** TASK OBJECTIVE **
According to the text passage, when did Yannis Kalantidis join NAVER LABS Europe in Grenoble?

** TEXT PASSAGE **

Bio: Yannis Kalantidis is a senior Research Scientist at NAVER LABS Europe. He got his PhD in 2014 from the National Technical University of Athens. He was a postdoc and research scientist at Yahoo Research in San Francisco from 2015 until 2017, leading the visual similarity search project at Flickr and conducting research on visual representation learning and vision & language. From 2017 to 2019 he was a research scientist at Facebook AI in Menlo Park, where his research interests expanded to video understanding and deep learning architecture modeling. He joined NAVER LABS Europe in Grenoble in March 2020. His research interests currently revolve around representation learning under limited supervision and resources, as well as adaptive multi-modal systems. He is also passionate about bringing the computer vision community closer to socially impactful tasks, datasets and applications for worldwide impact and has co-organized relevant workshops like “Computer Vision for Global Challenges” (CV4GC @ CVPR 2019), “Computer Vision for Agriculture” (CV4A @ ICLR 2020) and “Wikipedia and Multi-Modal & Multi-Lingual Research” (Wiki-M3L @ ICLR 2022).
- Title: Adventures in Property-Based Testing
Speaker: Leonidas Lampropoulos, University of Maryland
Abstract: QuickCheck-style property-based testing occupies an interesting middle ground among software correctness techniques: it is relatively lightweight and accessible, but much more expressive than conventional unit testing dealing with logical specifications rather than simple examples. I’ll describe two ongoing research threads combining property-based testing with (1) coverage-guided fuzzing in the style of tools like AFL, and (2) ideas from the combinatorial testing literature. Both yield significant speedups in realistic testing scenarios.

** STORED DATA **
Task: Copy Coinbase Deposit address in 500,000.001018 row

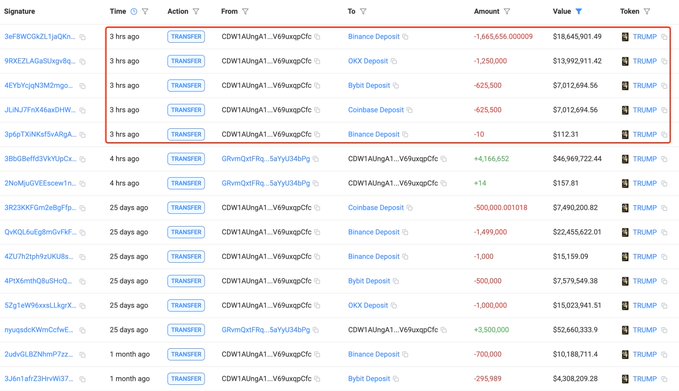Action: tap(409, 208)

...

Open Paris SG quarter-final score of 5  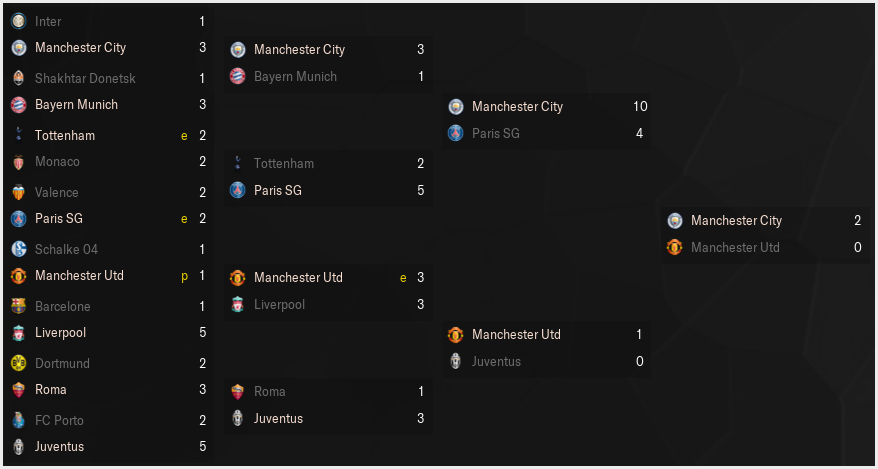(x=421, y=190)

** SOLUTION FOR THIS PROBLEM **
March 2020